We're open to suggestion, really - just need some help identifying the best
way to get this info out there.
well, OpenMPI information is fragmented and sprayed all over.
In some places, there is mention of a wiki to be updated with
an explanation; for other things, a consumer needs to wander around
loosely-related blogs, mail archives, FAQs, usage statements, etc.
For instance, I've been trying to figure out how to do a simple thing,
launch a hybrid job. Assume I have a scheduled, heterogenous cluster
where mpirun simply receives a normal nodefile like this:
clu357
clu357
clu357
clu354
clu354
clu354
and I want to launch a 2-rank, 3-thread-per-rank job. forget about
frills like hwloc or binding.
back when --cpus-per-proc was around, this was obvious and worked
flawlessly.

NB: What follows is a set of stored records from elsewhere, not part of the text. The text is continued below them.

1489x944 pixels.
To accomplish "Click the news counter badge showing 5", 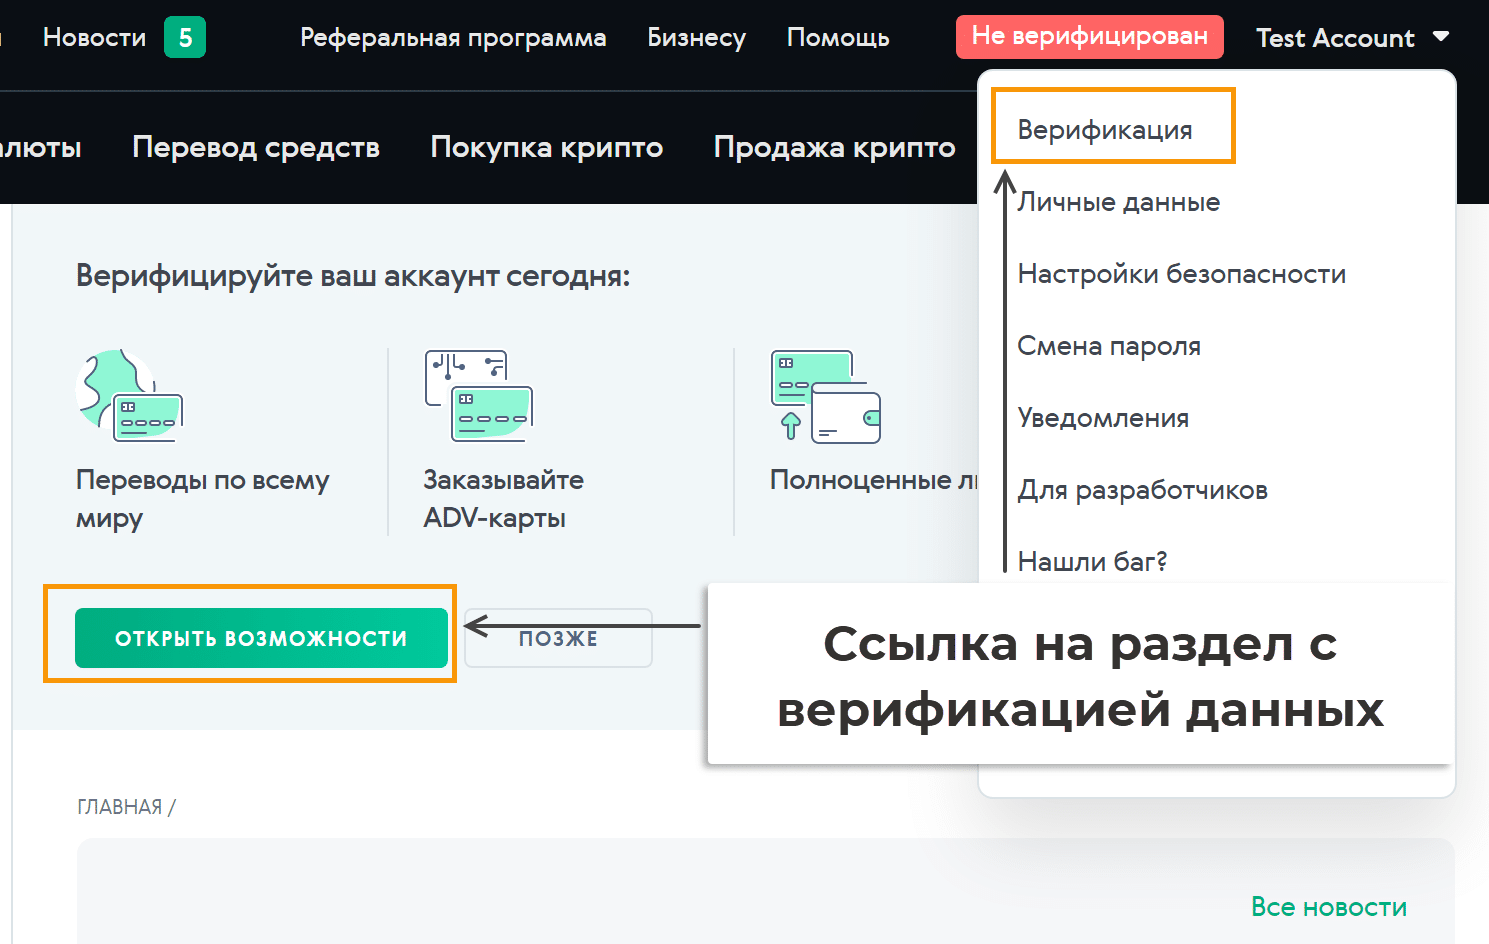I will 185,38.
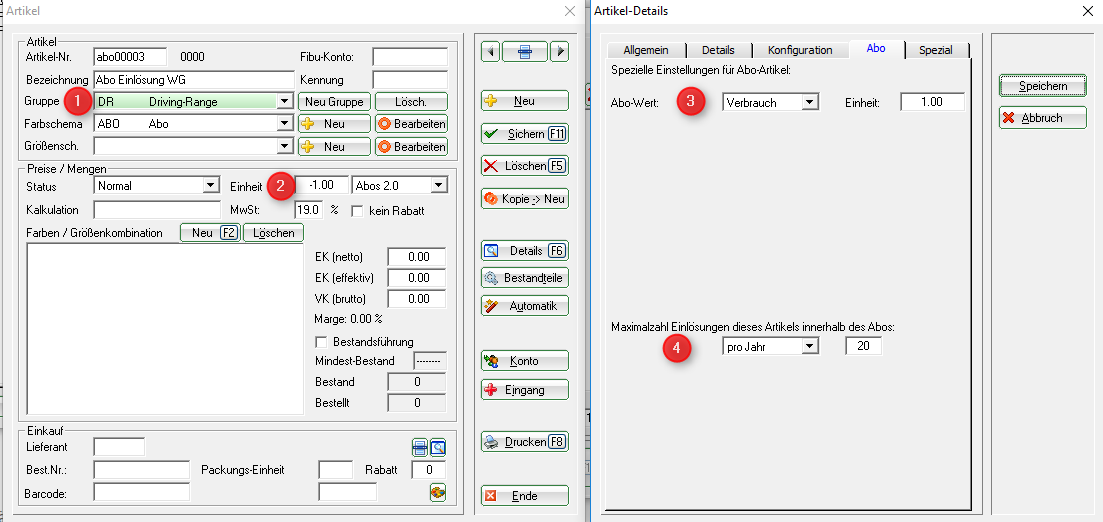Open the Konto account button
This screenshot has height=522, width=1103.
point(525,361)
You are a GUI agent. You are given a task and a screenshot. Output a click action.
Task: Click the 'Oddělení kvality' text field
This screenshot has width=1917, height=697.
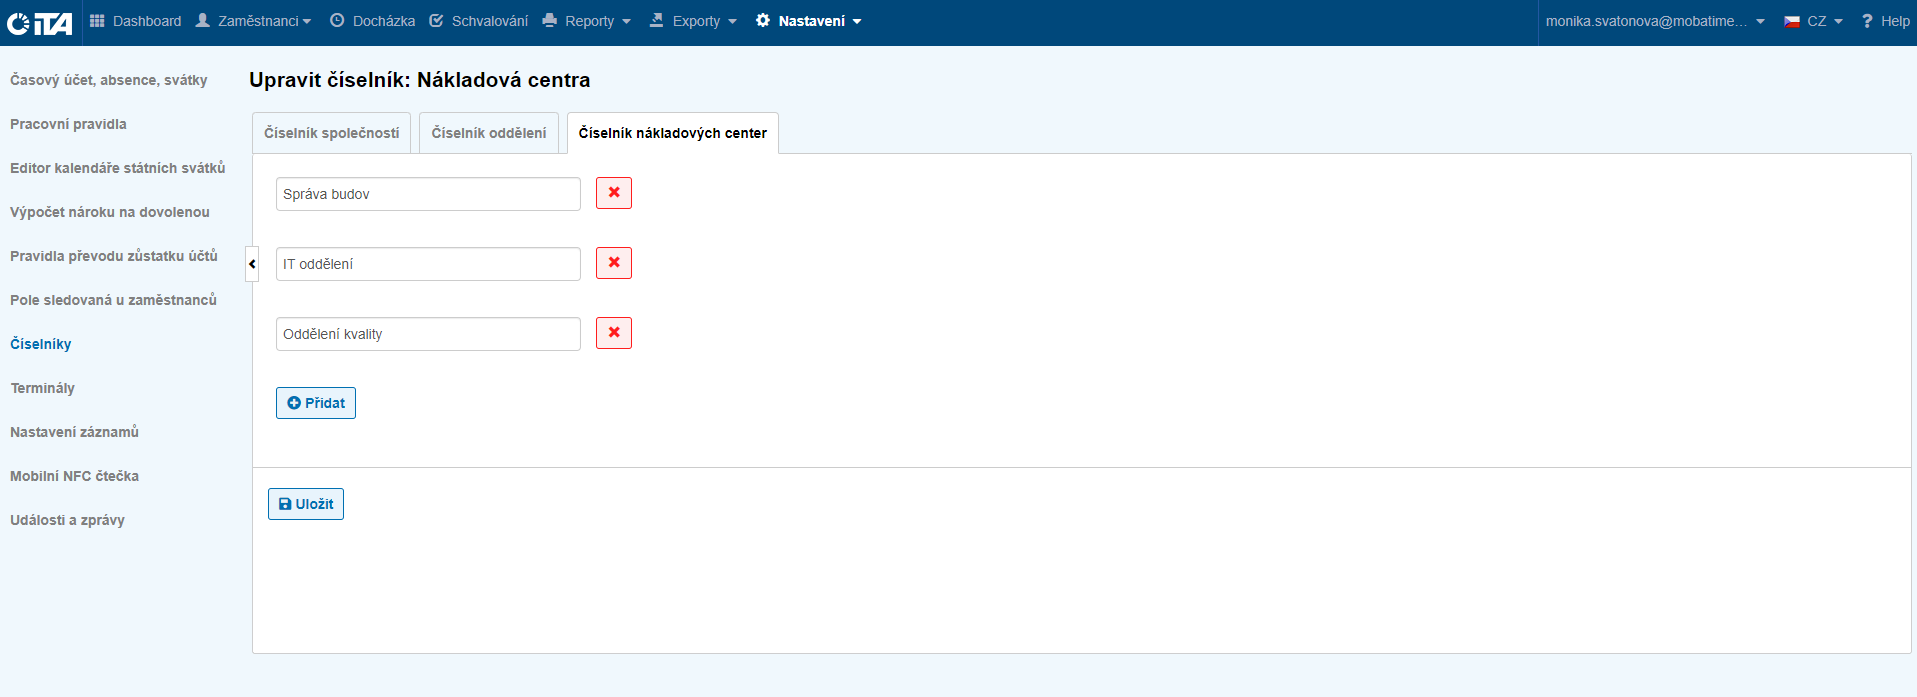[428, 334]
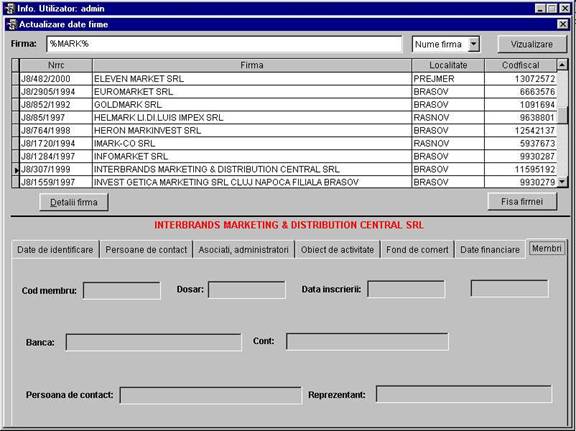Close the Actualizare date firme window
The image size is (576, 431).
click(x=563, y=24)
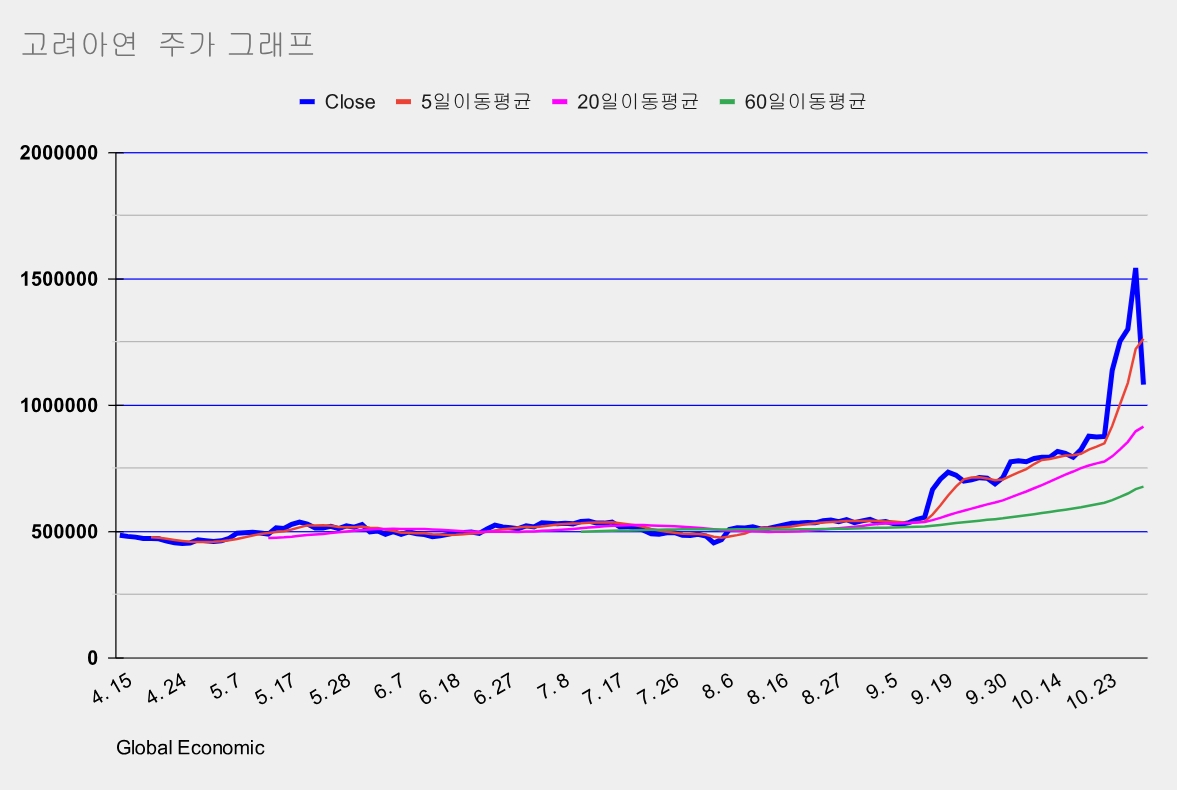1177x790 pixels.
Task: Select the 60일이동평균 legend label
Action: [805, 102]
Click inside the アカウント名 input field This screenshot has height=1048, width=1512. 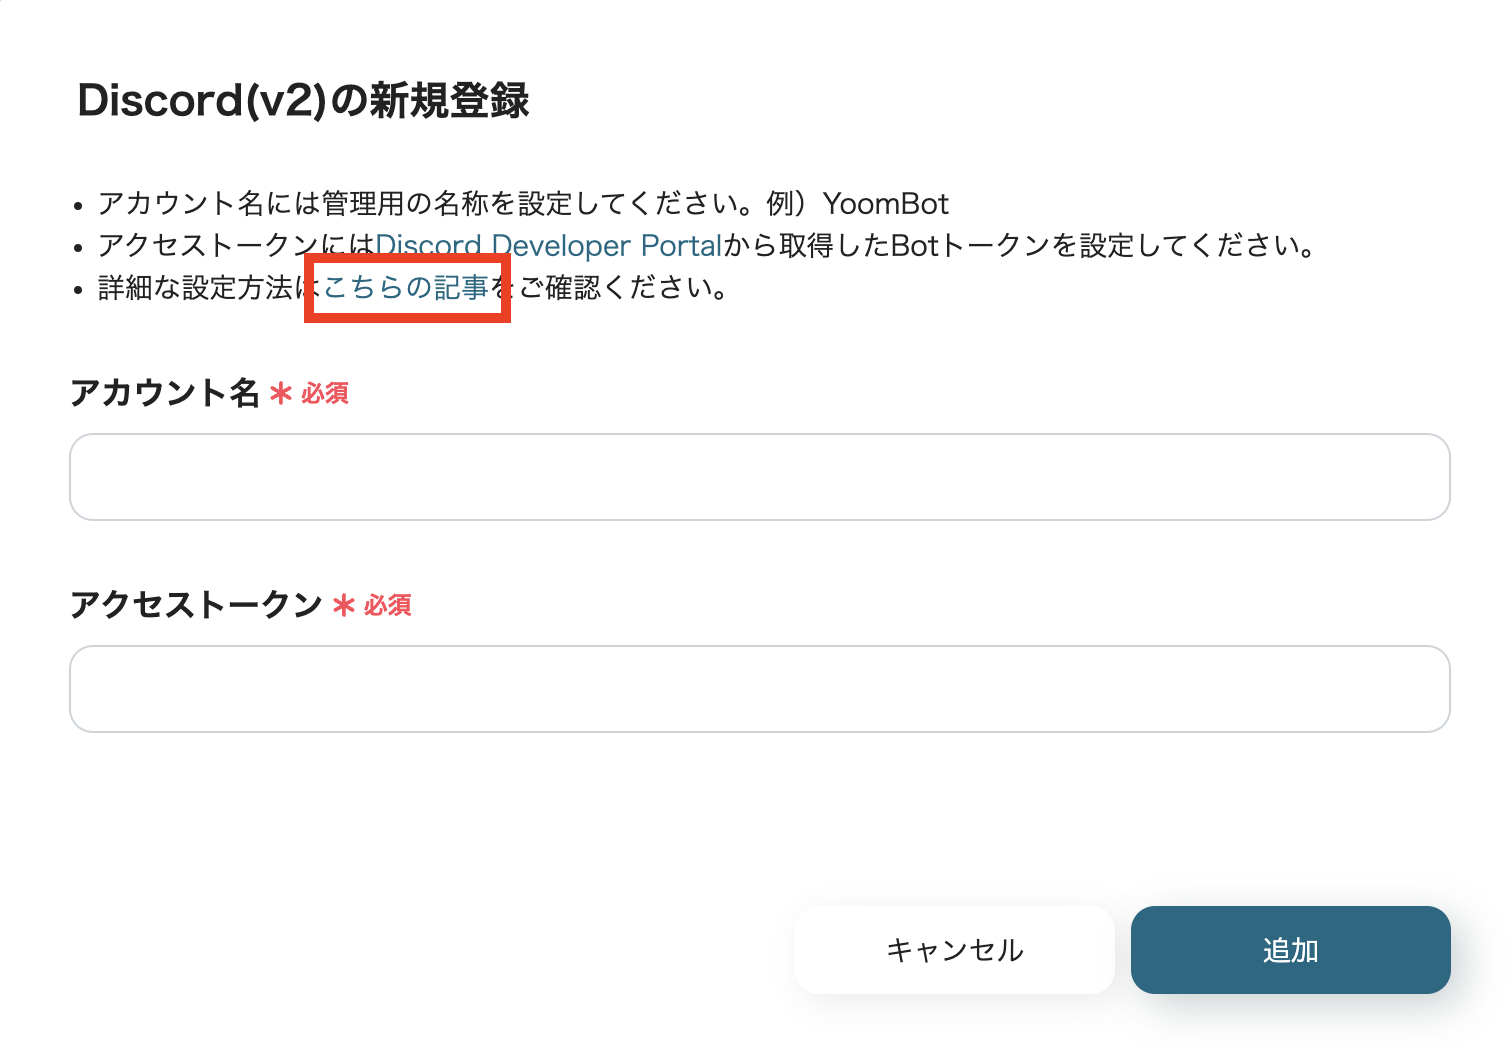point(760,477)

I honestly can't figure out how it works now, though -
for any definition of "now" since:
http://www.open-mpi.org/community/lists/devel/2011/12/10060.php
2011! then there's a dribble more info in 2014 (!) that hints that
"--map-by node:pe=3" might do the trick here:
http://comments.gmane.org/gmane.comp.clustering.open-mpi.user/21193
where did "pe" come from? is it the same as slot, hwthread, core?
why does the documentation make snide comments about how the conventional
understanding of "rank" (~ equivalent to process) might not be true?
most of all, when was the break introduced? at this point, I tell people
that 1.4.3 worked, and that everything after that is broken.
recent releases (I tried 1.7.3, 1.7.5 and 1.8.1) choke on this.
I wonder whether it's having trouble with the fact that a job
gets an arbitrary set of cores via cgroup, and perhaps hwloc
doesn't understand that it can only work within this set...
So please see this URL below(especially the first half part
of it - from 1 to 20 pages):
http://www.slideshare.net/jsquyres/open-mpi-explorations-in-process-affinity-eurompi13-presentation
Although these slides by Jeff are the explanation for LAMA,
which is another mapping system installed in the openmpi-1.7
series, I guess you can easily understand what is mapping and
binding in general terms.
AFAIKT, the lama slide deck seemed to be only concerned with
affinity settings, which are irrelevant here.
confused,
Mark Hahn.